Luna Moskal ’20 said her favorite part of the lab was going to the creek to pick up “critters,” such as mayflies and snail eggs. Some of her major takeaways from the lab were how human activity can have such a large impact on rivers and streams, and how heavy rainstorms can then lead to changes in nitrate levels, which affect the oxygen in the water, which then affects the creatures in the water.
 
“I drive by it [the Wissahickon] every day on my way back home,” Moskal said. “I used to look at it and think, ‘Oh, it’s just water. It looks pretty.’ But now I think, ‘There are actual things in there. There’s life down there.’”
 
Stein and Queeno said the water quality of the creek has fluctuated over the years and can even change day to day. This year, they found many pollution-tolerant species (leeches or snails) and only a handful of species that are sensitive to pollution, such as mayflies.
 
Students also looked at the turbidity (cloudiness) of the water and conducted pH, phosphate, dissolved oxygen, and nitrate testing. In addition, they tested for fecal coliform, which may come from animal wastes or human waste emanating from wastewater treatment plants. SCH’s science teachers noted that fecal coliforms are expected to be present, but in low levels; high levels mean that there may be pathogens in the water. They advised students not to swim in the water or even go in knee deep. (High levels from sewage treatment plants often close beaches for swimming in the summer.)
 
Students also used the EPA’s Environmental Justice Screening and Mapping tool to analyze land use and population density in the Wissahickon Watershed. Using this software, students can plug in the school’s zip code and view sites around the Wissahickon that are water dischargers or handle hazardous waste, or sites that report to the EPA for toxic releases and air pollution. Areas with high population density are a sign of probable high water runoff.  
 
“It just shows that we need to do a better job as a community to help clean it,” Abbie Rorke ’20 said. “As a school, we do try to limit all the runoff that goes to it, like [with] the rain gardens. However, just from around Chestnut Hill, and the school as well, there is runoff that will always get into it.”
 
The science teachers sent students on a scavenger hunt on campus to see the many ways  SCH reduces stormwater runoff, through its rain gardens, the Stacy Levy downspout sculpture, permeable parking lots, underground stormwater dry wells, and rain barrels. The playing fields were also constructed with special water drainage and retention capabilities, so that stormwater can infiltrate and make its way into the groundwater below. Stein noted that one of the driving forces behind SCH’s efforts to reduce its footprint and impact on the Wissahickon is CFO Frank Aloise. He also mentioned that the school has specific plans to reduce runoff from the future McCausland Lower School & Commons, situated at the edge of Wissahickon Park and slated to open next fall.
 
Students also analyzed water flow at their own homes and consulted with parents about how to reduce runoff.
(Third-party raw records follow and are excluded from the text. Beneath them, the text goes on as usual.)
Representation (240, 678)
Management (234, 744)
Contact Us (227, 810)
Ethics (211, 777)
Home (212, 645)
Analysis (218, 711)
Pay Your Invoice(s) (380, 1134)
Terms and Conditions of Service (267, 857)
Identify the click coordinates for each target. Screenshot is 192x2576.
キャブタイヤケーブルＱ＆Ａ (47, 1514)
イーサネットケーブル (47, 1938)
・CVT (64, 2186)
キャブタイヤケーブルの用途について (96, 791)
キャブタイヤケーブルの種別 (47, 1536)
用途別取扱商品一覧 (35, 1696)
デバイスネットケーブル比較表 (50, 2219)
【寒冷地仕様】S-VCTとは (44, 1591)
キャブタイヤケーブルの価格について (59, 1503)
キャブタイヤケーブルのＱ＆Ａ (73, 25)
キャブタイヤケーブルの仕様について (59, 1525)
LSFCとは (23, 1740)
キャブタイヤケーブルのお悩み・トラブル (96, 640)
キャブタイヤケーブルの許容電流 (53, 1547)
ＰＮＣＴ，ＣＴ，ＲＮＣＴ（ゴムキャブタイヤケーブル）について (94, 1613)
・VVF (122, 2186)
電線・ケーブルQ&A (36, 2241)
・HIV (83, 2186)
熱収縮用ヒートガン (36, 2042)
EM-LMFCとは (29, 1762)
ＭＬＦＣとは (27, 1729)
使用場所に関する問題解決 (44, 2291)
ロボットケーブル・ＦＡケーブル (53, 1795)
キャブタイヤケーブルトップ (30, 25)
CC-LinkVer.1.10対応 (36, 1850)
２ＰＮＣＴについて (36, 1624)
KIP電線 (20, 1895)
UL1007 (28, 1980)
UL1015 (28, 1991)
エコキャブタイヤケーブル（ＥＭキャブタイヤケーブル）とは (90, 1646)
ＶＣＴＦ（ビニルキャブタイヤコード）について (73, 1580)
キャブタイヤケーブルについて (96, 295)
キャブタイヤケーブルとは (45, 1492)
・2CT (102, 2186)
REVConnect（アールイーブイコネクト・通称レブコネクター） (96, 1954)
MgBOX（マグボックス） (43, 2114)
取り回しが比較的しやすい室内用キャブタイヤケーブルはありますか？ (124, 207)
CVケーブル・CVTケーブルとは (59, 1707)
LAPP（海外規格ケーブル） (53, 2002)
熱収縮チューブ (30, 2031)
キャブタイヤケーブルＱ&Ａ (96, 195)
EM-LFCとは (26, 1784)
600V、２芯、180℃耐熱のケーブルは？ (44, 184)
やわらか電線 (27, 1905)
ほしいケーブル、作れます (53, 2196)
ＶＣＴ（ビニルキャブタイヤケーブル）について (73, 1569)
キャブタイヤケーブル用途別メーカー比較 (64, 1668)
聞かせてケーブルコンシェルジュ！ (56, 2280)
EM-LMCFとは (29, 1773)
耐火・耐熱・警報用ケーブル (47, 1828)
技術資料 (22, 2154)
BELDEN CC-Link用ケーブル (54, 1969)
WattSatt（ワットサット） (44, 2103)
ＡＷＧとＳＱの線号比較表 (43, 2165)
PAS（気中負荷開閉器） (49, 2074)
The final piece of the analysis was a Wissahickon Creek Report Card written by each student, giving each factor tested a letter grade, giving the overall creek health a grade and making a specific recommendation on how to improve any factor that earned a low grade.
 
“I like watching the kids find something they’re excited about—learning about the creek, doing hands-on tests, or going back to their house to look at runoff management. Whatever they get excited about is fantastic,” Queeno said.
 
Stein said he loves to see the results of the fecal coliform testing when he gets into school. Using his trademark wit, Stein shared with a laugh: “It’s like unwrapping presents at holiday time in the bio lab when we get to open the incubator door and check the fecal coliform count in the morning.”